After analysing various samples of Emdivi, we were able to summarise the method for the decryption key calculation and the decryption process as in Chart 1 below. For details of the decryption key generation process, please refer to the source codes of emdivi_string_decryptor.py.
| t17 | t19 and t20 mid versions | t20 early and late versions | |
|---|---|---|---|
| Decryption process | XxTEA Decryption | XxTEA Encryption | AES Encryption |
| Method to calculate decryption key | MD5(
MD5(base64(ver)) + MD5(key_string)) |
scanf(
"%x%x%x%x", Inc_Add(ver17_key) ) |
Inc_Add(ver17_key)[:24] |
Before Using emdivi_string_decryptor.py
Since emdivi_string_decryptor.py is an IDAPython script, it requires disassembler IDA for execution. Also, the version string used when calculating the decryption key is required for string decryption.
Before actually using the tool, you have to obtain the version string from the memory or communication data.
If you are obtaining the string from the memory, execute Emdivi in an analysis environment and then search for the string in the memory by using debugger, etc. You do not have to worry about virtual environment detection, since the version string is generated before the detection process.

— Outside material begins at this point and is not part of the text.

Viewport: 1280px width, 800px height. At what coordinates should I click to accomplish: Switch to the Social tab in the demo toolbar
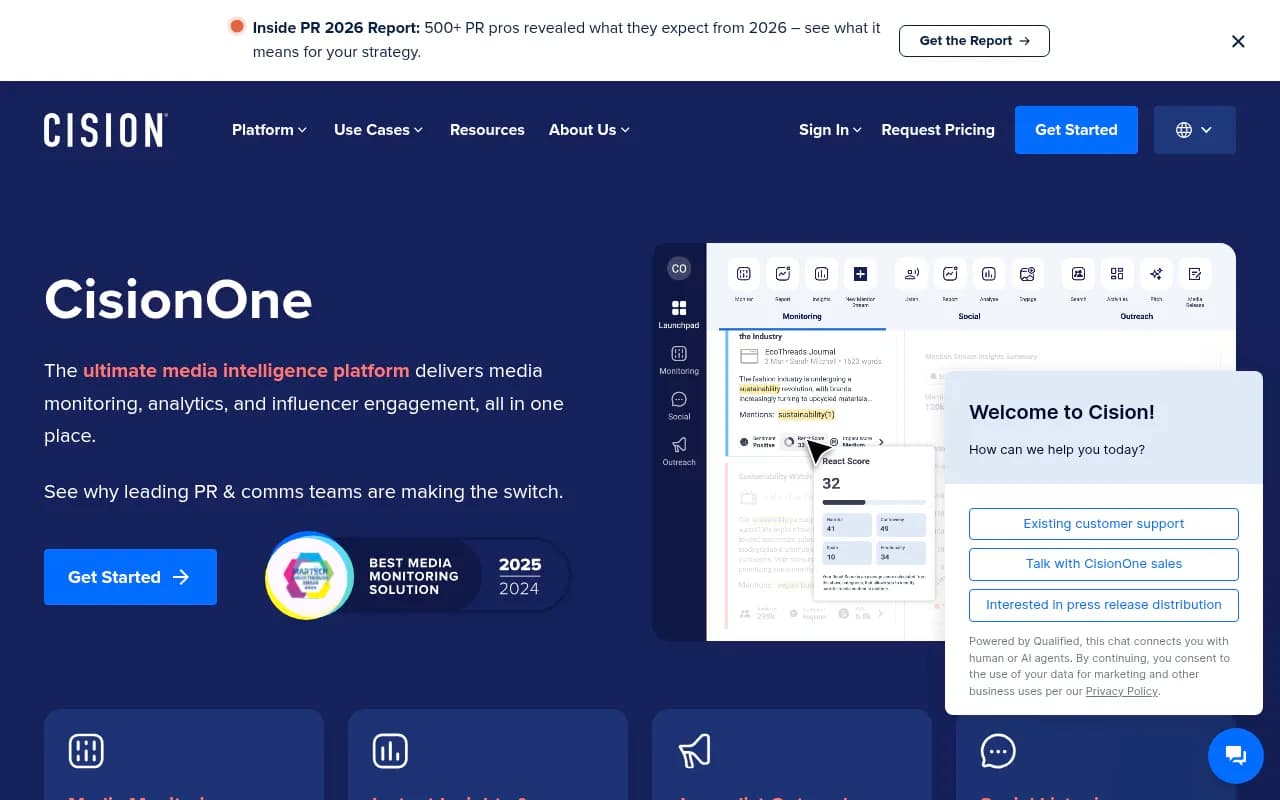click(x=968, y=316)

If you are obtaining the version string from the communication data, you would need to decode that data. For decoding, you can use emdivi_postdata_decoder.py which is also made public together with emdivi_string_decryptor.py. Here below is what you will see when executing by giving the data you want to decode to emdivi_postdata_decoder.py’s argument.
> python emdivi_postdata_decoder.py
"r13ftV=C%5DZ%03k%07%06%7Edkgd%05%19%7Dq%05%05%1E%0D%02%0C;yhmsuRvo=%00;date=-b%27f.4%60%25%23%3A%24%2C%3A%26%22%3A%3A%27%27%20%24%3A%20%20%20%20%1Dh%1DZ%40.4%22%3A%25%3A%23%22%24%25%1DO%7Eu9%5EDI%1Dh%1DYQY.4%26%24%20%2CY%1Dh%1DSY%40%3C-%3D"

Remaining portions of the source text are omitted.